Optimal Joint Resource Allocation and Power Control in Bidirectional Relaying Networks

Abstract

Cooperative relaying (CoR) and network coding (NC) are two promising techniques for improving the performance of next-generation mobile networks. In this paper, a dynamic joint resource allocation and power control scheme is proposed for bidirectional relaying in wireless mobile networks. We consider a bidirectional relaying network consisting of three nodes: user equipment (UE), base station or eNodeB (eNB), and an intermediate relay station (RS). We model the network by a two-way relay channel (TWRC) in which UE and eNB can choose between different transmission schemes: direct transmission, pure CoR (CoR scheme), or via the combination of NC and CoR (NC/CoR scheme). We first study the achievable rate regions for direct transmission, CoR, and NC/CoR and characterize them by a set of linear inequalities. We show that NC/CoR does not always achieve better performance than CoR or direct transmission in terms of achievable throughput.

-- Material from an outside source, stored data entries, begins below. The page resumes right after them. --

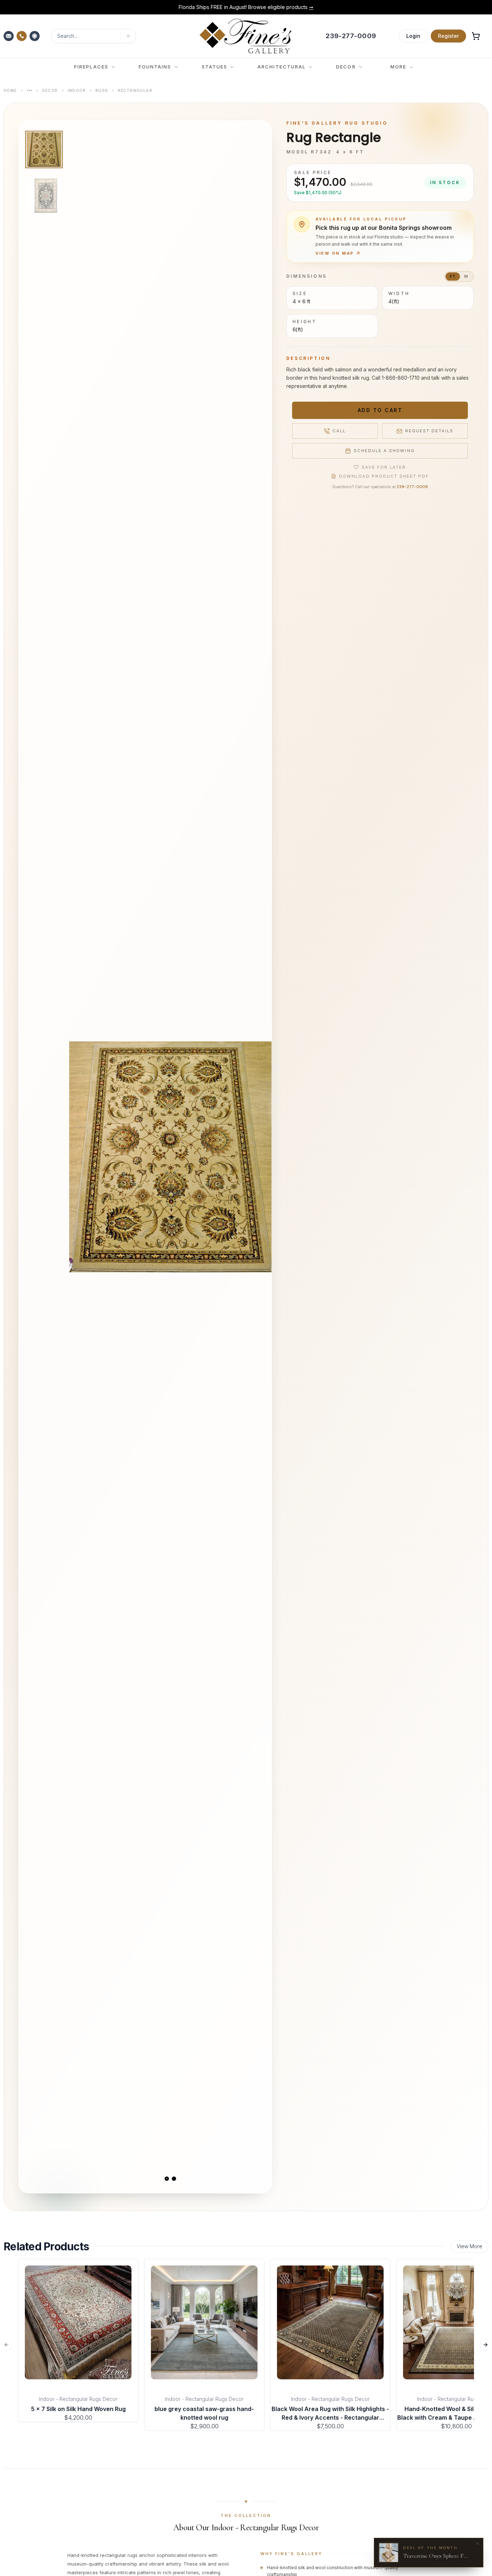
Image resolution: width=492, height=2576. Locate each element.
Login (413, 36)
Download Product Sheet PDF (384, 476)
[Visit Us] (35, 36)
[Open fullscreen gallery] (170, 1156)
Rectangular (135, 90)
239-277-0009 (412, 486)
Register (448, 36)
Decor (50, 90)
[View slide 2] (174, 2179)
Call (339, 430)
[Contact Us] (9, 36)
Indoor (77, 90)
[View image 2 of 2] (44, 195)
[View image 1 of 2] (44, 149)
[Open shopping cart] (476, 36)
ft (453, 276)
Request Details (429, 430)
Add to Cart (380, 410)
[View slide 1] (167, 2179)
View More (469, 2246)
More (398, 67)
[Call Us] (22, 36)
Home (10, 90)
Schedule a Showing (384, 450)
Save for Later (384, 467)
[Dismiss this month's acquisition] (477, 2543)
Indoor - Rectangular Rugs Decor (78, 2399)
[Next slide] (260, 1156)
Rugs (101, 90)
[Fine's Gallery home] (245, 36)
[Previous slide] (80, 1156)
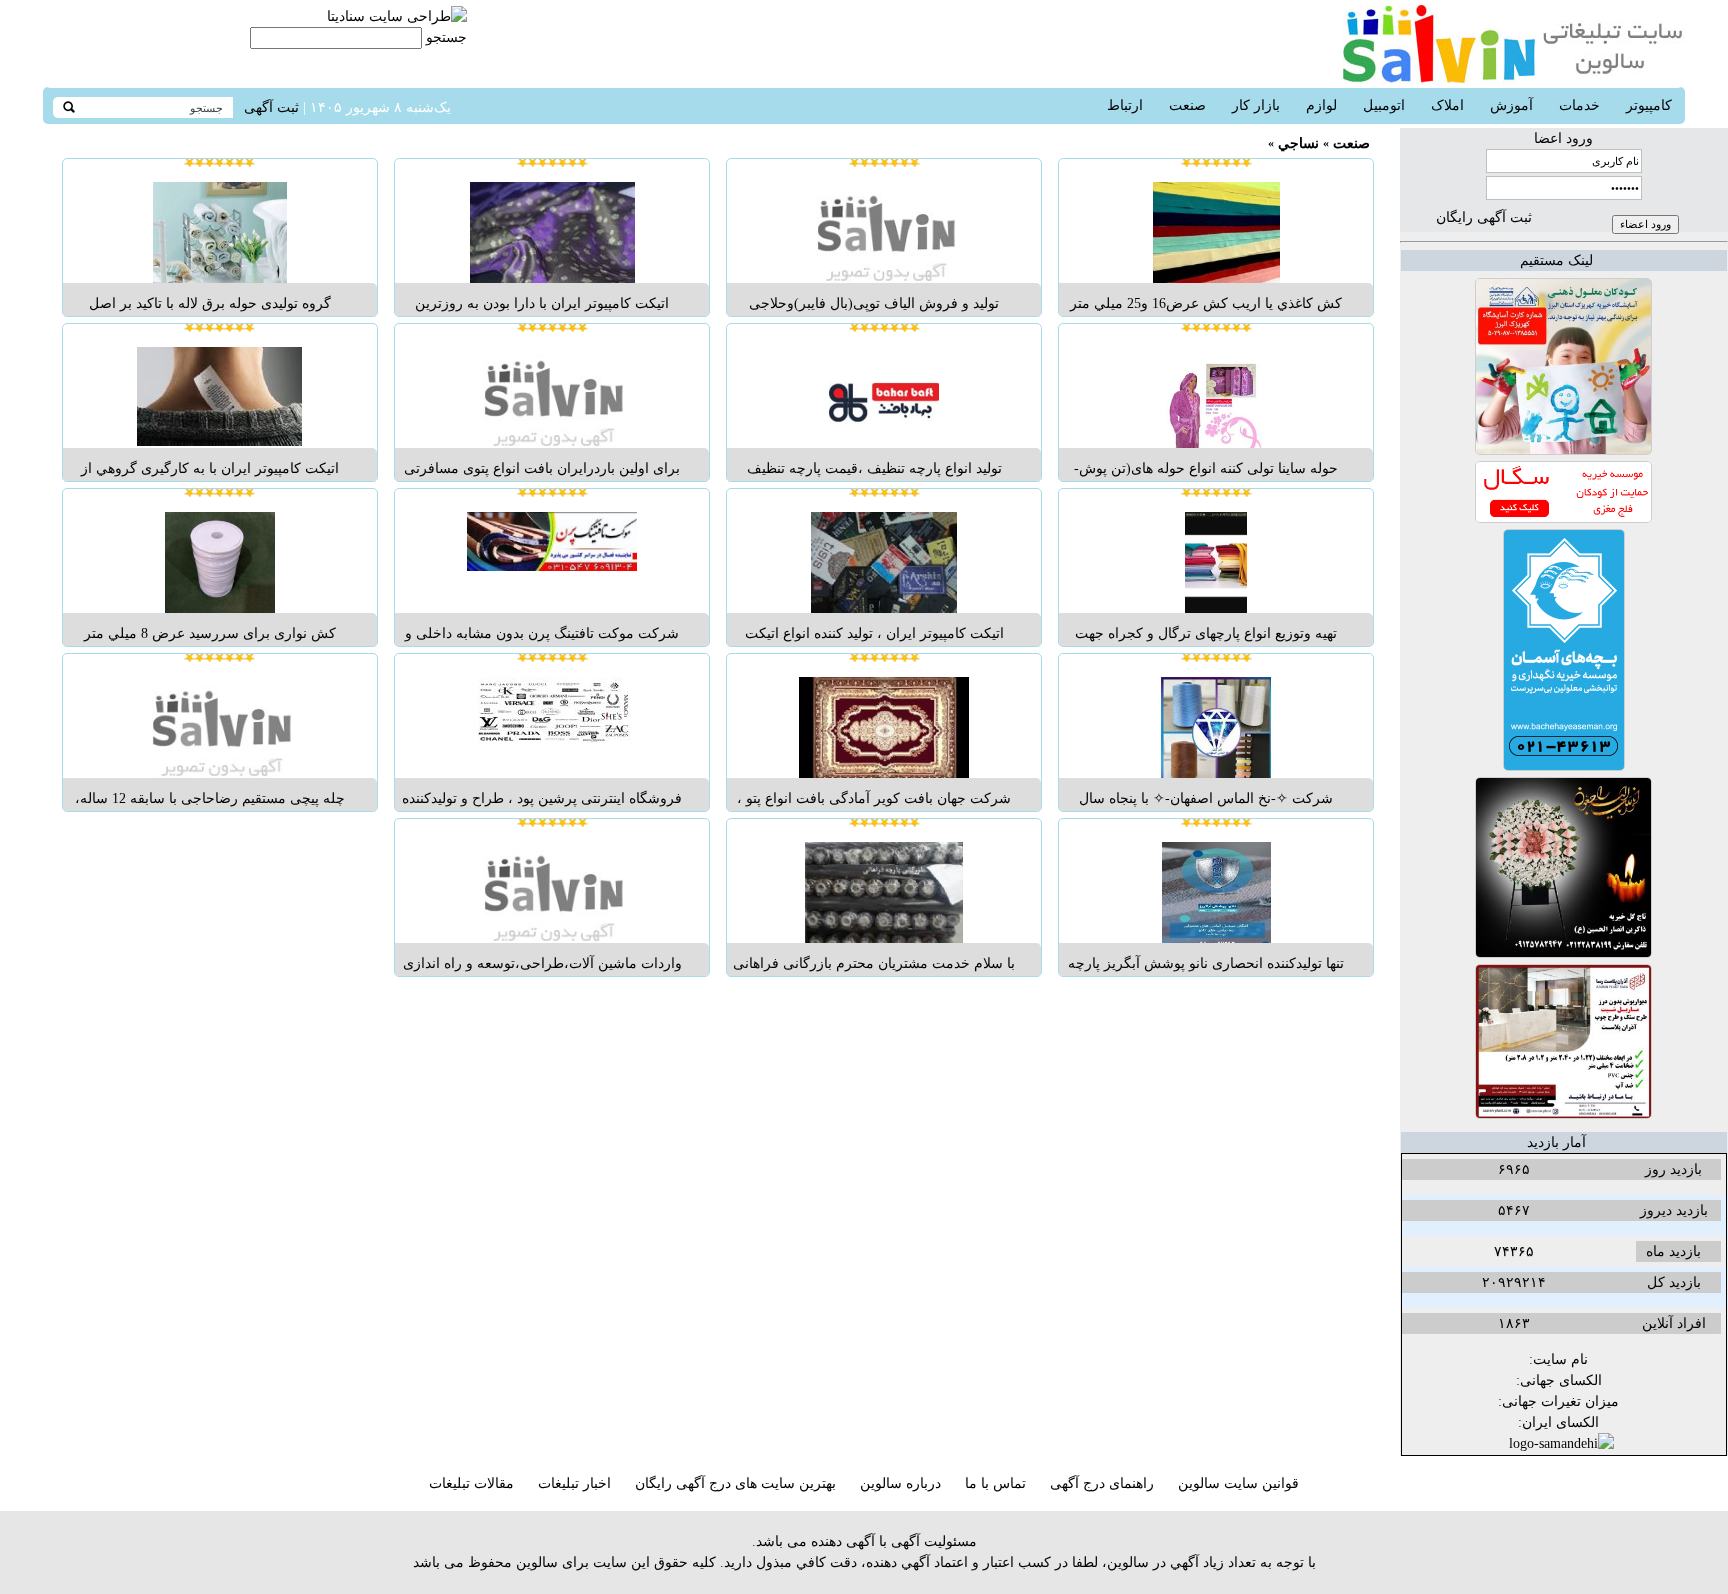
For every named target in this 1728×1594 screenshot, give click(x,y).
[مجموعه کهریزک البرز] (1563, 450)
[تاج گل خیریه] (1563, 953)
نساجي (1298, 143)
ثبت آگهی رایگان (1484, 217)
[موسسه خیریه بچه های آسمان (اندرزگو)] (1564, 766)
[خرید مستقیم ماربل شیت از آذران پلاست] (1563, 1114)
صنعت (1351, 143)
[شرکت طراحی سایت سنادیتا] (397, 16)
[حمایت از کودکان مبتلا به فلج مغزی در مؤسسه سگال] (1563, 518)
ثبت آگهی (271, 107)
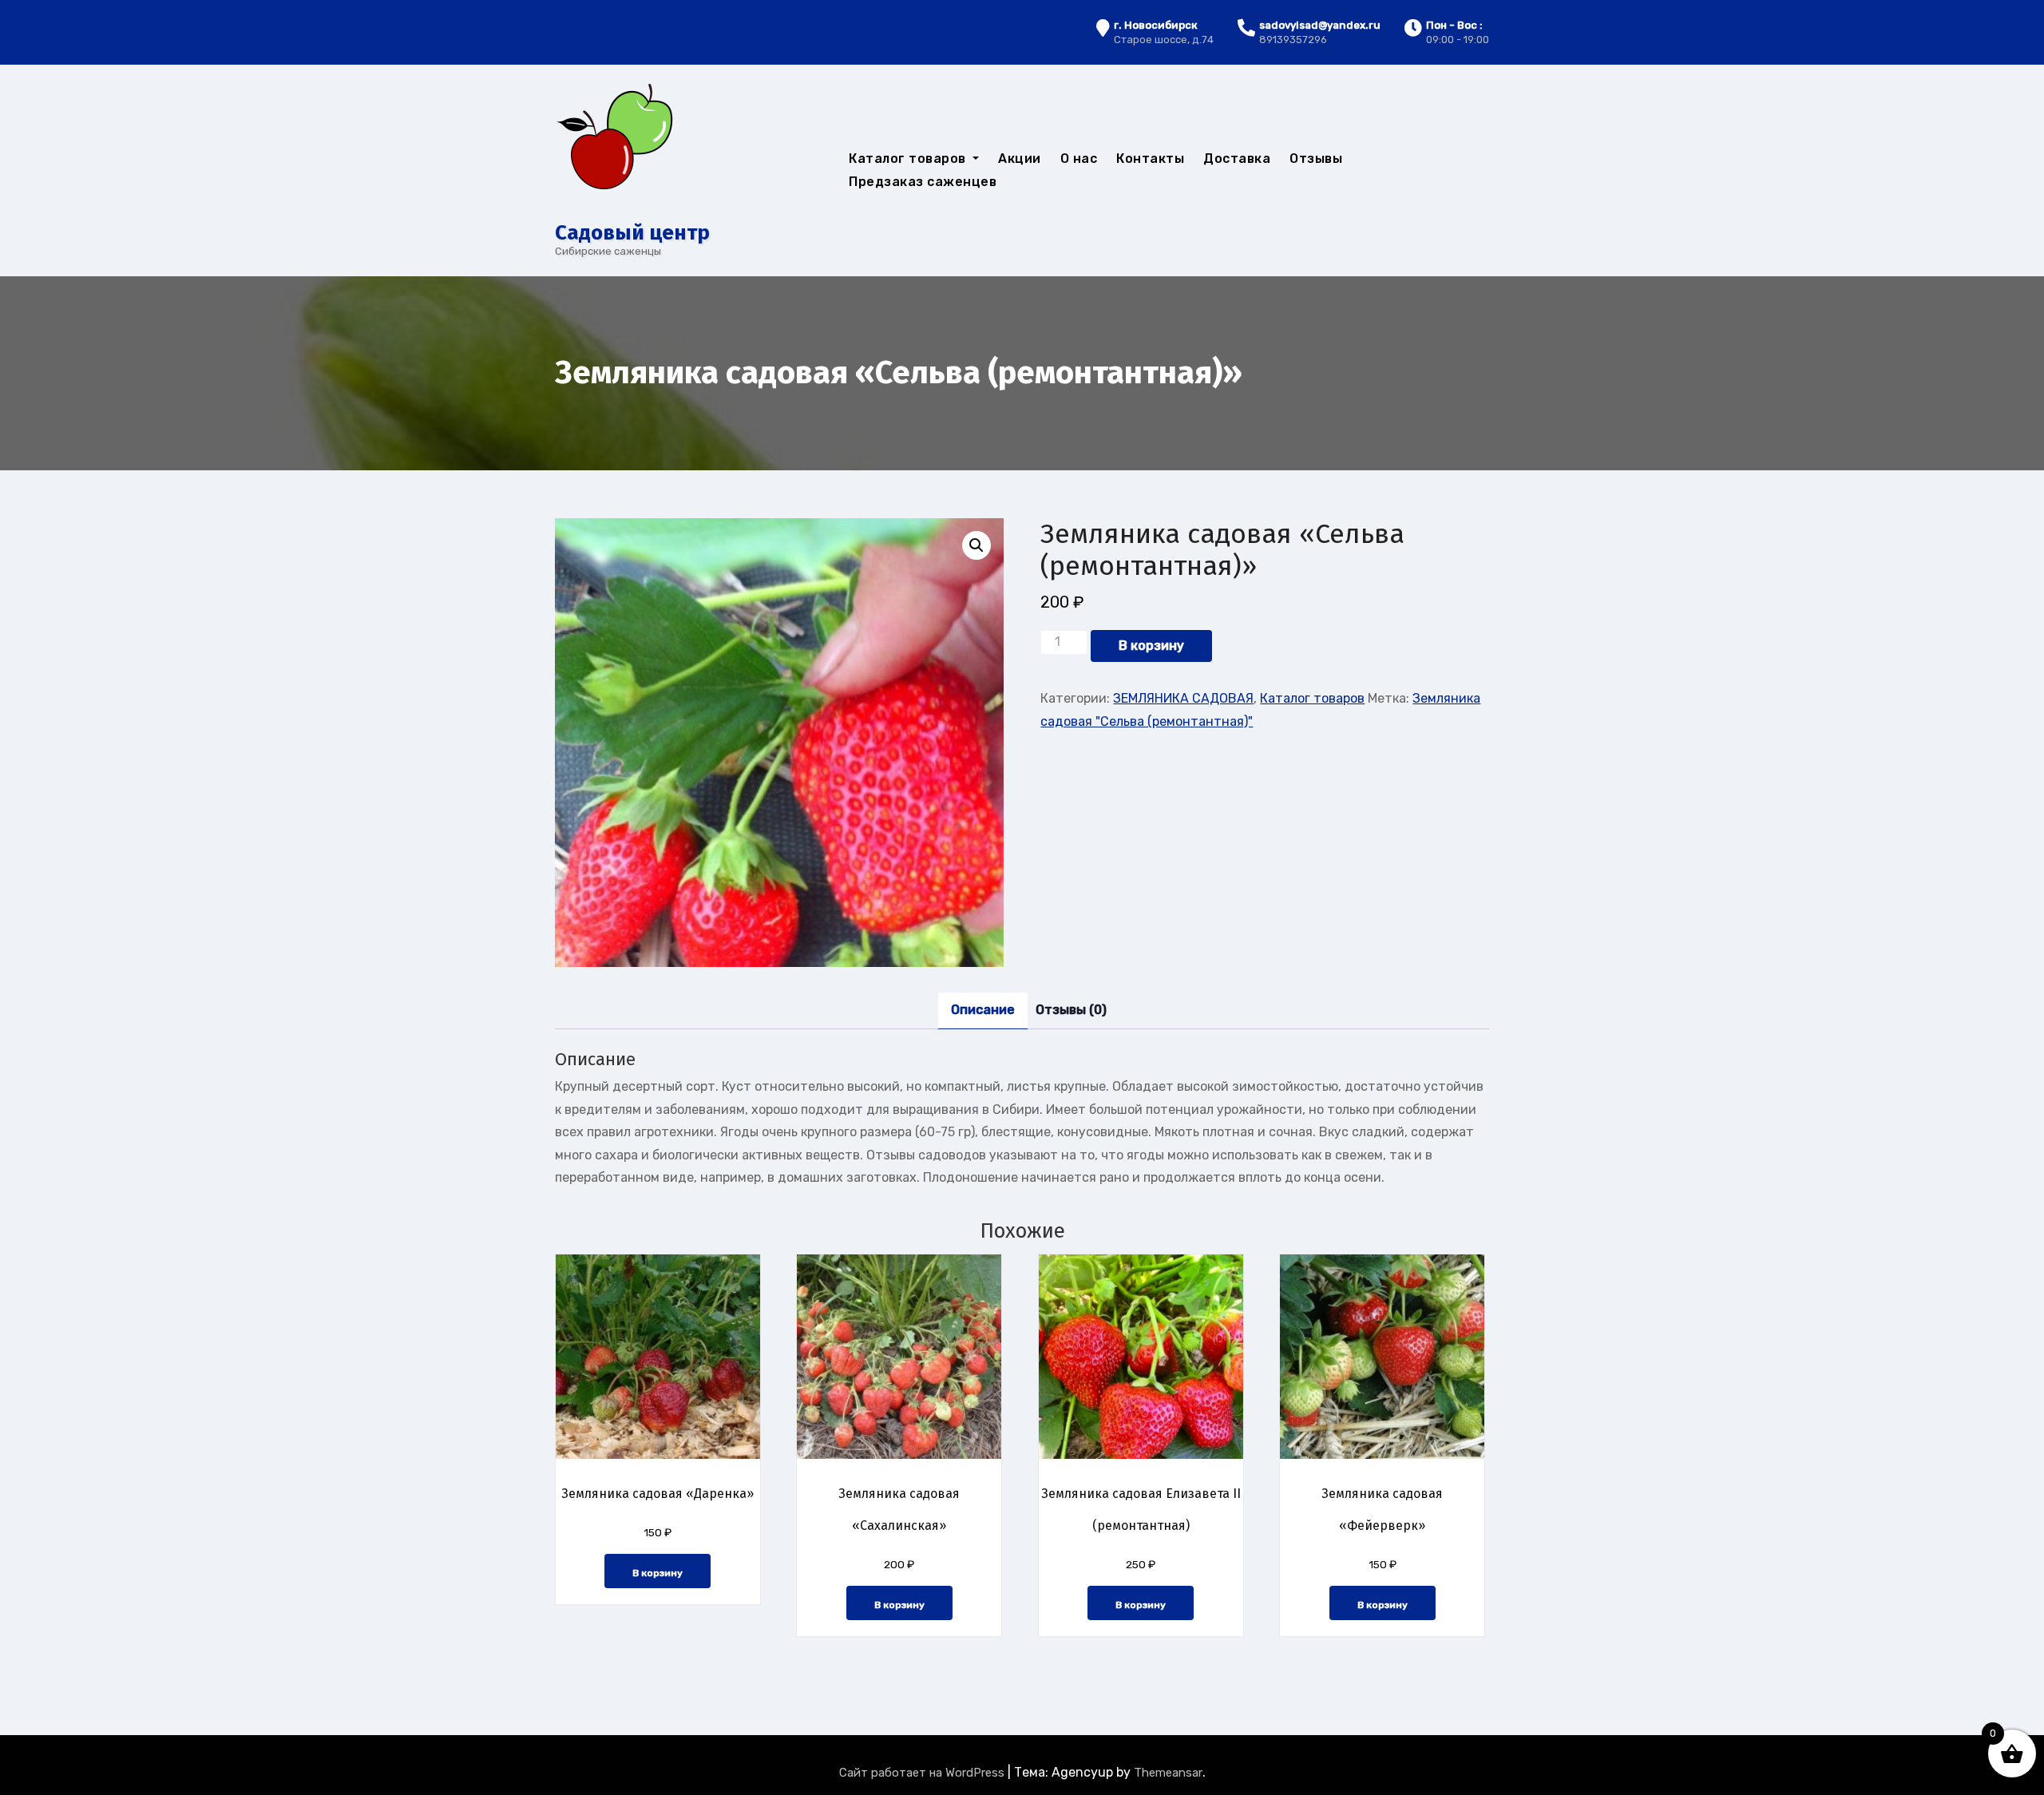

Therefore, we propose a hybrid transmission scheme with adaptive resource allocation to dynamically choose the best transmission strategy and the optimal resource allocation at each bidirectional transmission time frame. This is done on the basis of the system channel state information and the buffer occupancy of UE and eNB. The hybrid approach achieves the convex hull of the union of the rate regions of the direct, CoR, and NC/CoR schemes. Finally, we extend our hybrid approach by considering power control at the RS, and we use simulations to study the effect of power control in the hybrid scheme. It is shown that in both single-input-single-output and multiple-input-multiple-output systems, the hybrid scheme with joint power control and resource allocation improves the throughput and delay performance of the system considerably.